Abstract

To estimate differences in the absorption of ethanol-tagged irrigant fluid in patients undergoing transurethral resection of the prostate (TURP) using measurements of ethanol concentration in the breath. The study comprised 100 randomly selected patients (mean age 71 years, range 38-85) undergoing TURP. At frequent intervals during TURP, the ethanol content of end-expiratory breath samples was measured using an alcometer, venous blood samples were drawn for determination of serum sodium, ethanol and haemoglobin concentration and the absorption of irrigant fluid and blood loss were estimated. These variables were compared between patients operated on by experienced and inexperienced surgeons. Ethanol was detected in the expired breath of 39 patients.

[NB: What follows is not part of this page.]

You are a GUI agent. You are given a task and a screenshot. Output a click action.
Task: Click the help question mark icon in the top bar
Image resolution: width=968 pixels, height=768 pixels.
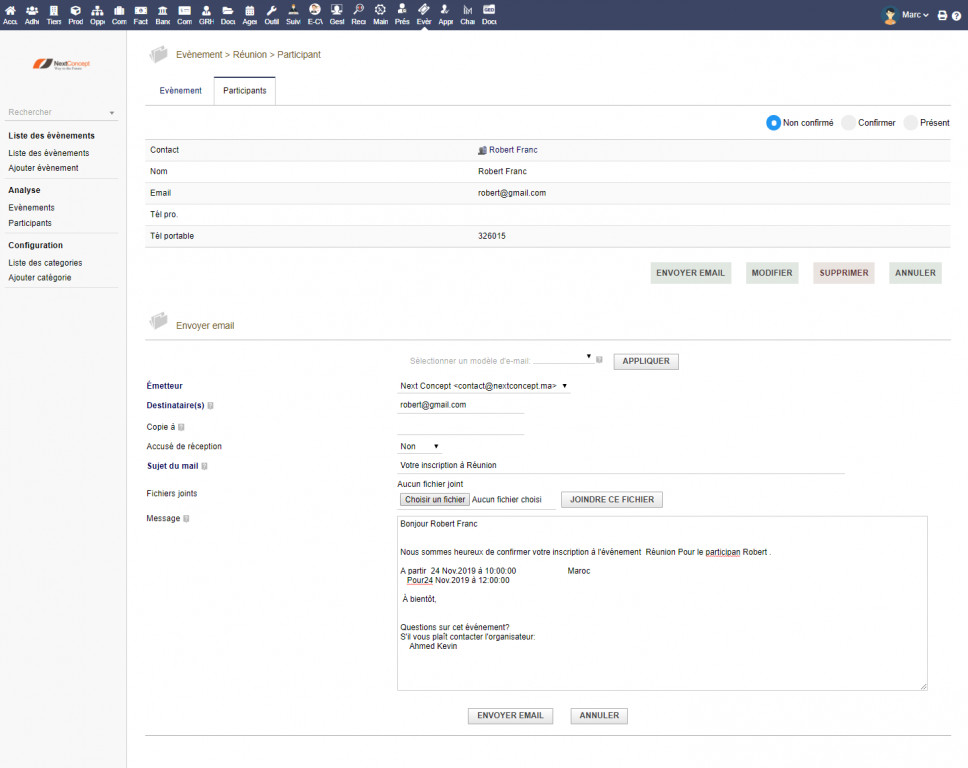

Patients who absorbed irrigant fluid underwent longer operations than those who did not (median 33 min and 23 min, respectively; P < 0.01), had a greater weight of prostatic tissue resected (median 27.5 g and 16.5 g, respectively; P < 0.01) and lost more blood intra-operatively (median 295 mL and 143 mL, respectively; P < 0.01). Consultant urologists performed 75 of the operations, with 25 patients (33%) having detectable breath ethanol, and trainees carried out the remaining 25 operations, where 14 (56%) patients had ethanol detected in the expired breath. The difference in peak end-expiratory ethanol values between patients in the consultant and trainee group was significant (P < 0.0). Furthermore, the incidence of 'significant' irrigant fluid absorption, i.e. a peak breath alcohol > 300 mg/L (indicating > 1 L of irrigant absorption) was one patient (1.3%) from those operated upon by a consultant and four (16%) from those treated by a trainee (P < 0.05). Irrigant absorption occurs frequently during TURP and is more likely to occur in operations performed by trainee urologists.